E pensare che dopo il Benito Mussolini del recente Sono tornato – altro film dall’evoluzione narrativa abbastanza scontata, ma certamente inquietante nelle sue parentesi realistiche, con un Duce molto verosimile benissimo interpretato da Massimo Popolizio – ci sarebbe stata l’opportunità di immettere un’altra mina vagante a disintegrare l’ipocrisia vigente. Dubitiamo fortemente che gli autori della sceneggiatura – Miniero stesso con Giulia Gianni e Gina Neri – abbiano visto Max amore mio (1986) di Nagisa Ôshima, dove uno scimpanzé si inseriva proditoriamente nel ménage matrimoniale di una coppia discretamente stagionata. In Attenti al gorilla risulta assente persino qualche allusione sanamente triviale (il livello di comicità è affidato a pseudo-battute tipo “Il gorilla deve essere femmina, altrimenti sarebbe un gorillo“), a tutto beneficio – si fa per dire – di uno stucchevole prodotto formato famiglia.

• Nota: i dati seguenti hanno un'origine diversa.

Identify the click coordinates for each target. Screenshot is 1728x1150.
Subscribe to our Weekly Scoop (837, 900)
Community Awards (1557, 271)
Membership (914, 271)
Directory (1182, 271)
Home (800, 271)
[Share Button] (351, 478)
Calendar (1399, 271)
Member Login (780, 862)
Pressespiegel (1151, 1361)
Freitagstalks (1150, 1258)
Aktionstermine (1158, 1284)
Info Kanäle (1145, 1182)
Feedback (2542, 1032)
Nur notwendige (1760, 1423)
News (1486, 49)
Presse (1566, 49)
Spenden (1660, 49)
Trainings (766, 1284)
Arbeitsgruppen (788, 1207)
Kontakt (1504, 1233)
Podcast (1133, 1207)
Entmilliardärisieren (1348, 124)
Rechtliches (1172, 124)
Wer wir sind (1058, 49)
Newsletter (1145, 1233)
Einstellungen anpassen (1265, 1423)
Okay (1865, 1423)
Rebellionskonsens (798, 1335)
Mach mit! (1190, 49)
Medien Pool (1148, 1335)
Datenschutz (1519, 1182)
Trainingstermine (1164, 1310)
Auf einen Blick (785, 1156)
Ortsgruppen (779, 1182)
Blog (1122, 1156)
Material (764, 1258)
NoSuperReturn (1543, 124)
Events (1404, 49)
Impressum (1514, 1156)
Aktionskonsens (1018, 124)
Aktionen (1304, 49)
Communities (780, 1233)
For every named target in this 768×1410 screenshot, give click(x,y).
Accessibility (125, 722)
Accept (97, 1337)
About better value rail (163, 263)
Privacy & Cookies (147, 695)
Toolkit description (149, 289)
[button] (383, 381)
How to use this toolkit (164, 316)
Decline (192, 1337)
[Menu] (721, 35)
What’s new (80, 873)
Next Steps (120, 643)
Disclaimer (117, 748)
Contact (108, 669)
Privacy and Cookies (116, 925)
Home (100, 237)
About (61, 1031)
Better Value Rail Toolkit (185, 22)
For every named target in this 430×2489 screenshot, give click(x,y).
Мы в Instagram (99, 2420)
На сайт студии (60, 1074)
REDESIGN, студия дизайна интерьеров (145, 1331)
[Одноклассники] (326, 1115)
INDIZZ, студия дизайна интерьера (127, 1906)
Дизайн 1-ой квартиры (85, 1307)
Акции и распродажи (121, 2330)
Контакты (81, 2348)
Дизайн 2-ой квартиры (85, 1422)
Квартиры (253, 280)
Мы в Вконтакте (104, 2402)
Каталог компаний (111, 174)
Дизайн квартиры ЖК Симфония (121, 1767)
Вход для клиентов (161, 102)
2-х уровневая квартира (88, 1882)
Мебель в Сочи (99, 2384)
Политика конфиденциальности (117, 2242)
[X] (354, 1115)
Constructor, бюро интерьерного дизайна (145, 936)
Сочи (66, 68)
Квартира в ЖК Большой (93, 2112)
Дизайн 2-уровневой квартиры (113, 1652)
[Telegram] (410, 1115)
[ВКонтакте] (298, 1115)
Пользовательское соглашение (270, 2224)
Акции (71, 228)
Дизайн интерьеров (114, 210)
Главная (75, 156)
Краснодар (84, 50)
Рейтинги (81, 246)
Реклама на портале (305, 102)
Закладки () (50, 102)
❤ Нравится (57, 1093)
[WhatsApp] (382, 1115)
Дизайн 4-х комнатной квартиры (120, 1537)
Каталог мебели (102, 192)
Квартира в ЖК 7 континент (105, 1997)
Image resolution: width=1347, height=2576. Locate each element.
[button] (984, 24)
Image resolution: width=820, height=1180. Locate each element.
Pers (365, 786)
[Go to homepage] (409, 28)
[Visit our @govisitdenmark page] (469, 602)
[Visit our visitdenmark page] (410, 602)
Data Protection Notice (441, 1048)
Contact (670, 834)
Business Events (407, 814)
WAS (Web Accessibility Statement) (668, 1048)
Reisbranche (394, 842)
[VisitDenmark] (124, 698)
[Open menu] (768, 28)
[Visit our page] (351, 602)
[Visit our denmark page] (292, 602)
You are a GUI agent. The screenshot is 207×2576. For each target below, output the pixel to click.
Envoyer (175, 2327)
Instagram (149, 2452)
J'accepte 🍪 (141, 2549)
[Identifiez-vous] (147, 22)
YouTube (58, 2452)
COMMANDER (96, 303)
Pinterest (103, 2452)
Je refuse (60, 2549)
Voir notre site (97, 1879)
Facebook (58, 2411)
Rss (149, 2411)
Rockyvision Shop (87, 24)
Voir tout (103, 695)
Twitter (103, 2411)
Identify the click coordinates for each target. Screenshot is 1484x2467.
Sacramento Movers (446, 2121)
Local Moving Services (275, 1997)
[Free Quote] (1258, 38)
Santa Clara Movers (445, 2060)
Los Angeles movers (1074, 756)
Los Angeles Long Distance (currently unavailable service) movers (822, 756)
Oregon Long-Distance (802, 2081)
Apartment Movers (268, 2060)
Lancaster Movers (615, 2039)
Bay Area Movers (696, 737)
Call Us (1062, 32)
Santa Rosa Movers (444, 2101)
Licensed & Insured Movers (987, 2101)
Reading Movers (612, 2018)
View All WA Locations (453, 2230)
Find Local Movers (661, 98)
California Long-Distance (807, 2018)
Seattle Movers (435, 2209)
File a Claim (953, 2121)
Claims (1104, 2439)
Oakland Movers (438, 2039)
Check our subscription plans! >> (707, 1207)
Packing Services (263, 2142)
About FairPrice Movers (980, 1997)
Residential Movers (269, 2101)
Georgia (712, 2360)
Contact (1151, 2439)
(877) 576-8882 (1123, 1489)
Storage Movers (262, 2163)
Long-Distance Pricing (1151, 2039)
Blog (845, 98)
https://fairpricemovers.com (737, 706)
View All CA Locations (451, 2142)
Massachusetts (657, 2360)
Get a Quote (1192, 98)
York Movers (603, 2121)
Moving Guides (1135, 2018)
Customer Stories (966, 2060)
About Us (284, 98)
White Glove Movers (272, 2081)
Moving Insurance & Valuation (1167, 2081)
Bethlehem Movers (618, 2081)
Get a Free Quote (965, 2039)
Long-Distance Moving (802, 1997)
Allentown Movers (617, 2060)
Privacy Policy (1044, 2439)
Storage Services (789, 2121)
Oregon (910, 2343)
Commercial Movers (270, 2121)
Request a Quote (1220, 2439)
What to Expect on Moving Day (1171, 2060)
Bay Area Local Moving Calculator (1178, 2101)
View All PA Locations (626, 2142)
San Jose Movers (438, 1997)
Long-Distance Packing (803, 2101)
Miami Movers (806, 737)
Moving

Del resto, quando si girano commedie come questa, avendo in mente l’unico obiettivo di coinvolgere quante più fasce d’età possibile per far soldi al botteghino, il solo risultato può essere quello di cucinare minestrine insipide buone a saziare qualsiasi, facile, palato. Restano, a mo’ di epitaffio, i soliloqui esistenziali venati di amarezza pronunciati dal già menzionato Bisio, a dare intima voce ad un gorilla che, temiamo in senso lato, non abbia ben compreso come sia finito a “recitare” in un film capace di sfiorare, quasi virtuosisticamente, il grado zero di consistenza.
Non sappiamo allora se Attenti al gorilla, nella filmografia di Miniero, raggiungerà il successo di pellicole quali ad esempio Benvenuti al sud (2010). Siamo invece ben consapevoli del fatto che, senza un briciolo di coraggio, la commedia italiana sarà destinata a rimanere a lungo in un limbo indeterminato, destino persino peggiore delle metaforiche fiamme di un inferno comunque più vitale.